§ Exercise aim
Copy out the entries below line for line, leaving out the pictures.
━━━ Data to process
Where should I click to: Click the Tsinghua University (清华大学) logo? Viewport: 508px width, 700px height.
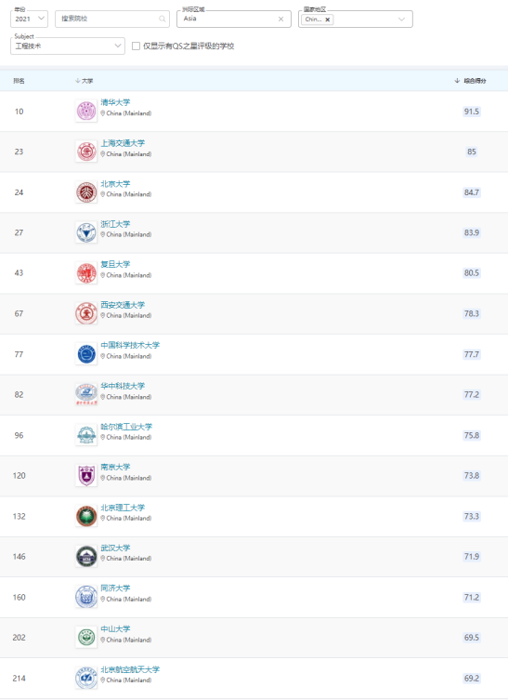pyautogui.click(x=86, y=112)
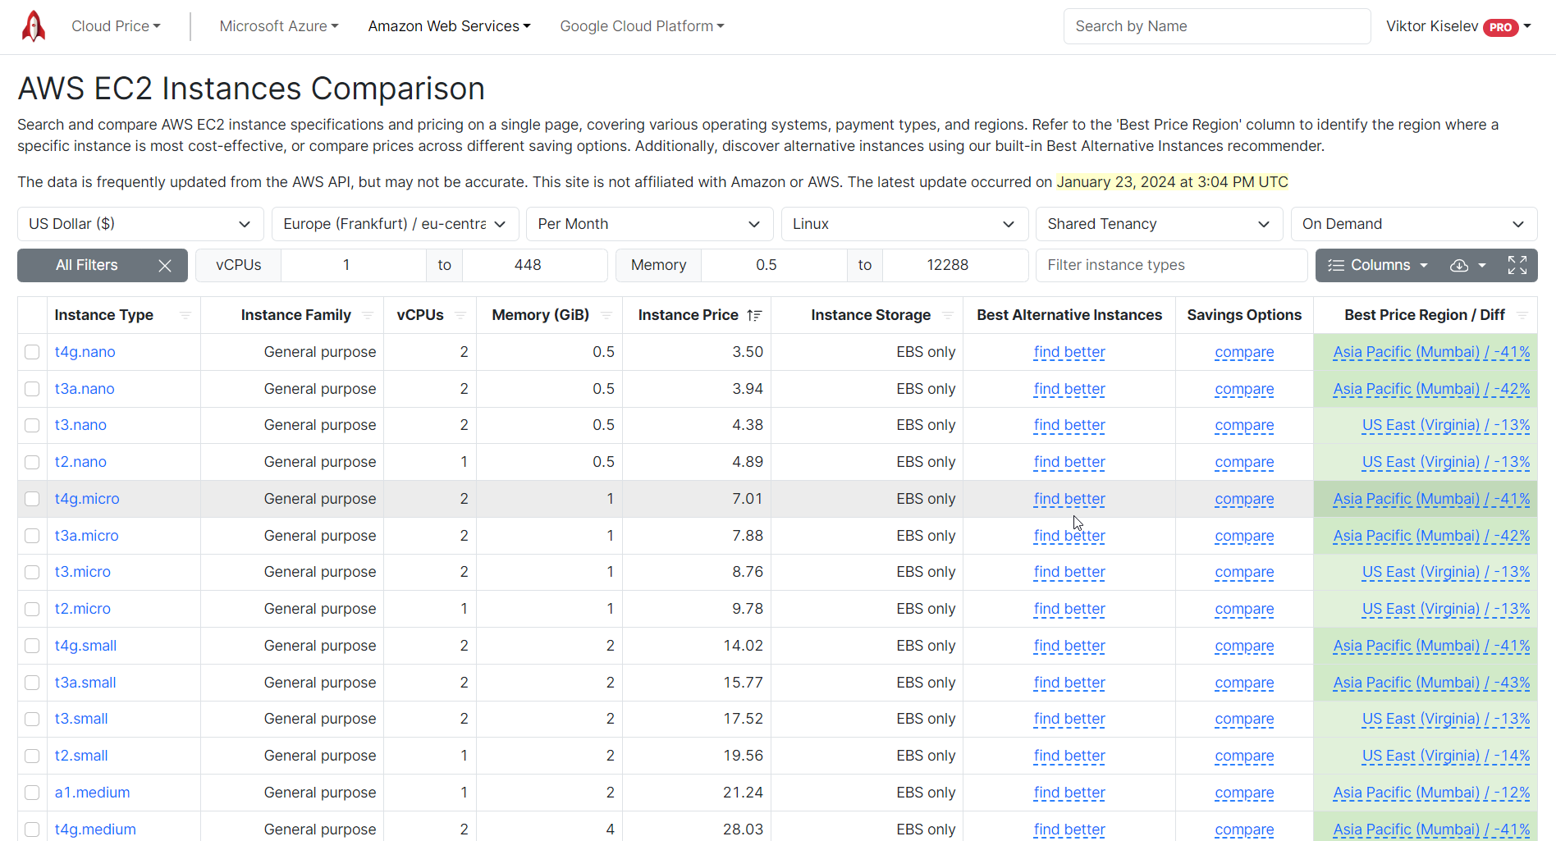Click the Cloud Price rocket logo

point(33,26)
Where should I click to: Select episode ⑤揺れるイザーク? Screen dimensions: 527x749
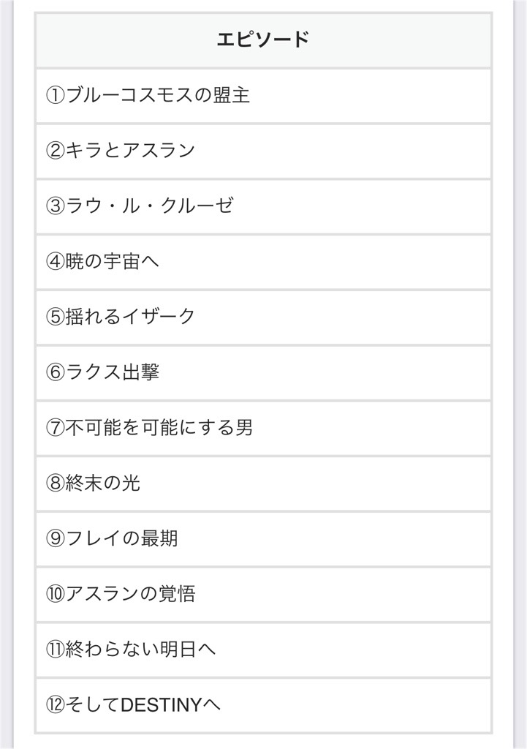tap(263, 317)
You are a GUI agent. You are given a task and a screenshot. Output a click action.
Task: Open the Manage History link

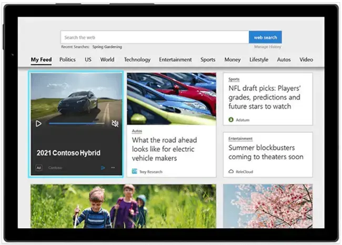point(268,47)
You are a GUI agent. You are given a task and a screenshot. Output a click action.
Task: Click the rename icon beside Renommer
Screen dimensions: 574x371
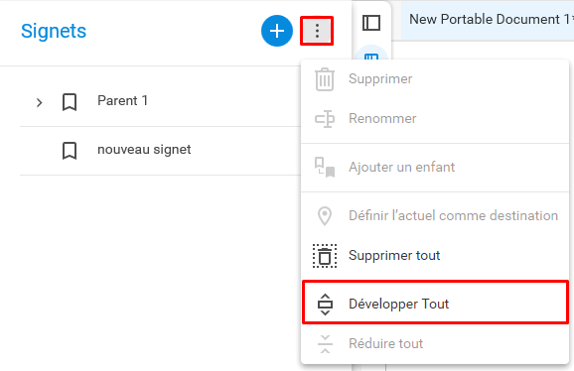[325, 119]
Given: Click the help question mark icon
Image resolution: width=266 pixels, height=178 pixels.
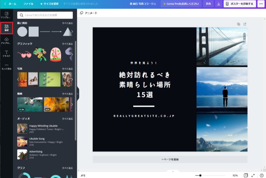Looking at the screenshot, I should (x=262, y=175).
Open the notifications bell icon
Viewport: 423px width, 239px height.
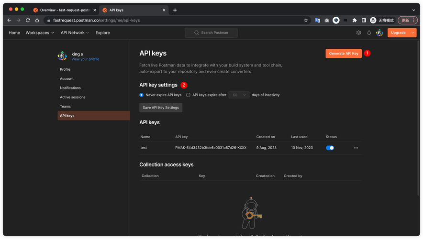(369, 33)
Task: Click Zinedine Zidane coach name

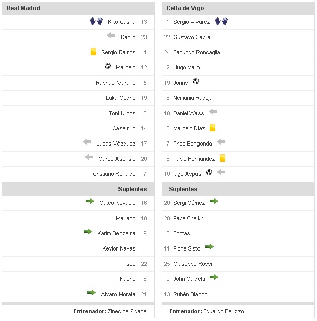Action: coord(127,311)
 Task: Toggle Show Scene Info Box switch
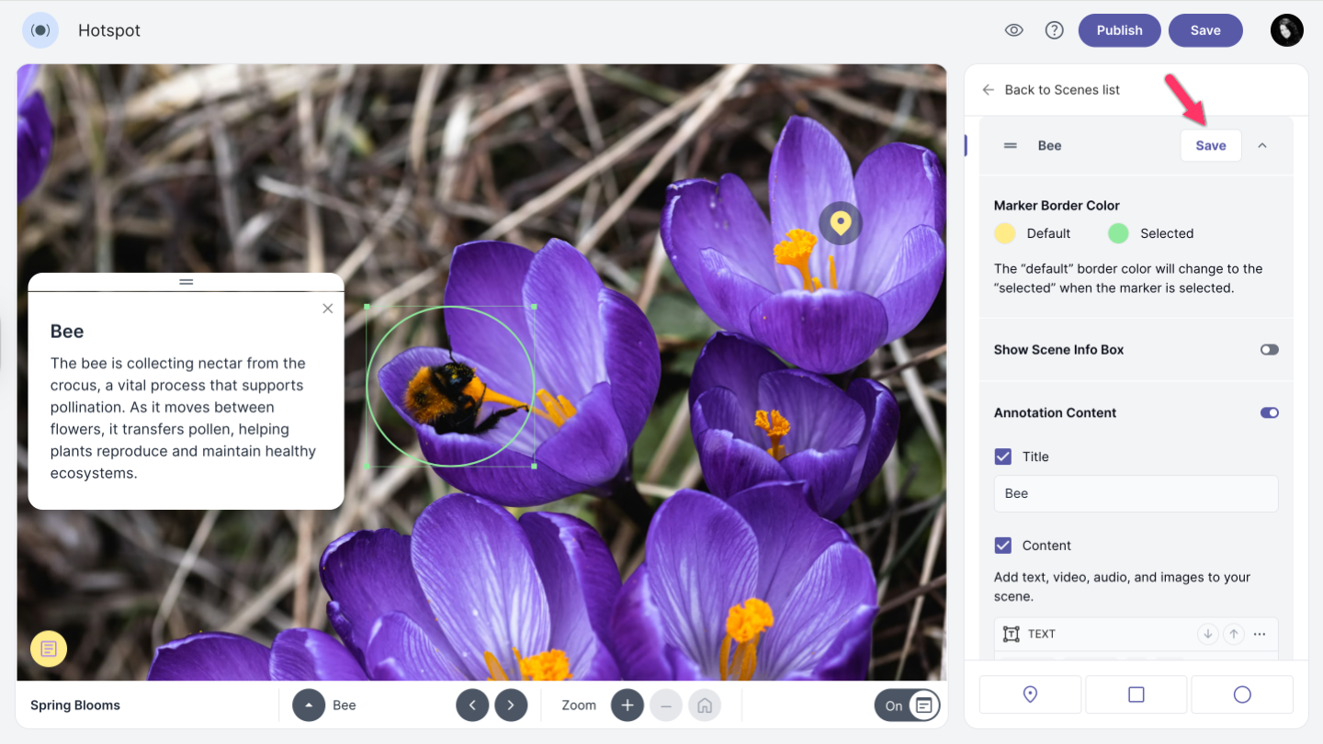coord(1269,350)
━━━━━━
§ Answer to this exercise
Where should I click to: Click the Tsinghua University (清华大学) logo? Viewport: 508px width, 700px height.
pyautogui.click(x=86, y=112)
Click the Cloud Price rocket logo

point(33,26)
Where should I click to: Select episode ⑤揺れるイザーク? Screen dimensions: 527x749
tap(263, 317)
You are a GUI agent. You are given a task and a screenshot. Output a click action.
Task: Open the Manage History link

point(268,47)
You are a GUI agent. You are given a task and a screenshot. Output a click action.
Task: Click the rename icon beside Renommer
Screen dimensions: 574x371
[325, 119]
Given: Click the help question mark icon
Image resolution: width=266 pixels, height=178 pixels.
Looking at the screenshot, I should (x=262, y=175).
Open the notifications bell icon
Viewport: 423px width, 239px height.
(369, 33)
Task: Click Zinedine Zidane coach name

Action: coord(127,311)
 Task: Toggle Show Scene Info Box switch
coord(1269,350)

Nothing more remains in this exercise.